Com a redução dos orçamentos da ajuda e menores fluxos de entrada dos parceiros, esta situação está a provocar uma grande contracção do financiamento para a região.

“As populações na África Subsariana estão a sentir os efeitos de uma crise de financiamento. Desde a invasão da Ucrânia pela Rússia, o custo de vida é mais elevado, os custos de financiamento aumentaram e o acesso a financiamento mais barato está a tornar-se escasso”, afirmou Abebe Aemro Selassie.

“Associado a um declínio a longo prazo da ajuda e a uma diminuição mais recente do investimento dos parceiros, isto significa que há menos dinheiro para gastar em serviços essenciais como a saúde, a educação e as infra-estruturas. Se não forem tomadas medidas, esta contracção do financiamento prejudicará os esforços da África Subsariana para criar uma população instruída e qualificada e tornar-se a força motriz da economia mundial nos próximos anos”, acrescentou.

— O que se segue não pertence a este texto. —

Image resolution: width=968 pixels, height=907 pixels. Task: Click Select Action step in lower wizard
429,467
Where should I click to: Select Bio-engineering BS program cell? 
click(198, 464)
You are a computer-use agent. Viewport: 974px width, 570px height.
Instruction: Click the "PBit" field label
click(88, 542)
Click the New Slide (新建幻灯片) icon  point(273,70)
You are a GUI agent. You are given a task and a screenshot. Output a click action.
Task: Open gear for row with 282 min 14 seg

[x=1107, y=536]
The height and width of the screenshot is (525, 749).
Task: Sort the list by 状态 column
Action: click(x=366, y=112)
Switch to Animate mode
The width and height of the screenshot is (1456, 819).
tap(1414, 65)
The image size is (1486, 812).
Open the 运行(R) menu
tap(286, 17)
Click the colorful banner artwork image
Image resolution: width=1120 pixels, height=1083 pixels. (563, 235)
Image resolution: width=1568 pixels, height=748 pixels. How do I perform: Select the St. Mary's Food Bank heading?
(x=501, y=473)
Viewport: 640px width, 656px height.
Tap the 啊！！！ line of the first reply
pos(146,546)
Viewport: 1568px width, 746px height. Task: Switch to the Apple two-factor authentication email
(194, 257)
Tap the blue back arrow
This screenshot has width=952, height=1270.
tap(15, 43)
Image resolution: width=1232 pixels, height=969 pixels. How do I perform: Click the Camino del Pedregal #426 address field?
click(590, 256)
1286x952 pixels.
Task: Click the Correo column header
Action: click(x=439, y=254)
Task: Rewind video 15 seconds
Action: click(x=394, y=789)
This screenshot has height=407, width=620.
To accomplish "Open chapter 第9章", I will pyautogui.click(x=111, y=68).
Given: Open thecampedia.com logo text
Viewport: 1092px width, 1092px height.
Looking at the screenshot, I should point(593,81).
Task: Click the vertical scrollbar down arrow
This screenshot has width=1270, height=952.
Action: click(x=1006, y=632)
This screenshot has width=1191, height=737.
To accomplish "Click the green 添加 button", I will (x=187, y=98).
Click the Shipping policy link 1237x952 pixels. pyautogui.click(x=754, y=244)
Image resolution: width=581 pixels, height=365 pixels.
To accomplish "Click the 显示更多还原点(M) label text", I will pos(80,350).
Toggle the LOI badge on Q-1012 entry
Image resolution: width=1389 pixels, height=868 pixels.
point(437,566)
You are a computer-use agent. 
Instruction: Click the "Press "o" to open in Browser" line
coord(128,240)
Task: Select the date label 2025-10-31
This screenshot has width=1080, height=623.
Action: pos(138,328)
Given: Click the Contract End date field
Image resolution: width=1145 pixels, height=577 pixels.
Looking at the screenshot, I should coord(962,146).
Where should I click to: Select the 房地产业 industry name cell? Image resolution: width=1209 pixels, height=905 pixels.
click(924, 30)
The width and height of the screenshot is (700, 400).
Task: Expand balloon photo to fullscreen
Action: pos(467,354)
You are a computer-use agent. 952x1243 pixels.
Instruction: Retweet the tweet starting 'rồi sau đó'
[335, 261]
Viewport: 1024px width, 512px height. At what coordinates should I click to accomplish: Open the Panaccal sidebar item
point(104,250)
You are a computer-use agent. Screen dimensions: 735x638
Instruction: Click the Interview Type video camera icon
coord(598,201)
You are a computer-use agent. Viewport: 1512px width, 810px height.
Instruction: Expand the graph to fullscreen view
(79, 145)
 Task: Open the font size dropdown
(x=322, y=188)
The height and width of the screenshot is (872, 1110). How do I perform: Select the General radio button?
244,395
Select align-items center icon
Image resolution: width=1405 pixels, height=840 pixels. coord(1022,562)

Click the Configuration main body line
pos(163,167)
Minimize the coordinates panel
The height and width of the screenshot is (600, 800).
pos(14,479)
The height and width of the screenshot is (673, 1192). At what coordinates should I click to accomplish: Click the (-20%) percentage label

A África Subsariana está longe de se encontrar numa situação de impotência. Para enfrentar os desequilíbrios macroeconómicos, Abebe Aemro Selassie salientou quatro prioridades.

Em primeiro lugar, é importante consolidar as finanças públicas e reforçar a gestão das finanças públicas num contexto de condições de financiamento difíceis. Para tal, as autoridades deverão continuar a mobilizar as receitas públicas, melhorar a gestão dos riscos orçamentais e gerir a dívida de forma mais proactiva. Para os países que necessitam de reformular ou reestruturar a dívida, é imperativo que elaborem um quadro de resolução da dívida eficaz para criar espaço orçamental.

Em segundo lugar, conter a inflação. A política monetária deve ser executada com prudência até que a inflação adopte uma trajectória claramente descendente e as projecções da inflação regressem ao intervalo definido pelo banco central.

Em terceiro, permitir um ajustamento da taxa de câmbio, mitigando simultaneamente os efeitos adversos das depreciações cambiais na economia, tais como o aumento da inflação e da dívida.

E por último, garantir que os esforços importantes para combater as alterações climáticas não colocam em segundo plano o financiamento destinado a sectores essenciais, como a saúde e a educação. O financiamento da acção climática disponibilizado pela comunidade internacional deve somar-se aos actuais fluxos de ajuda.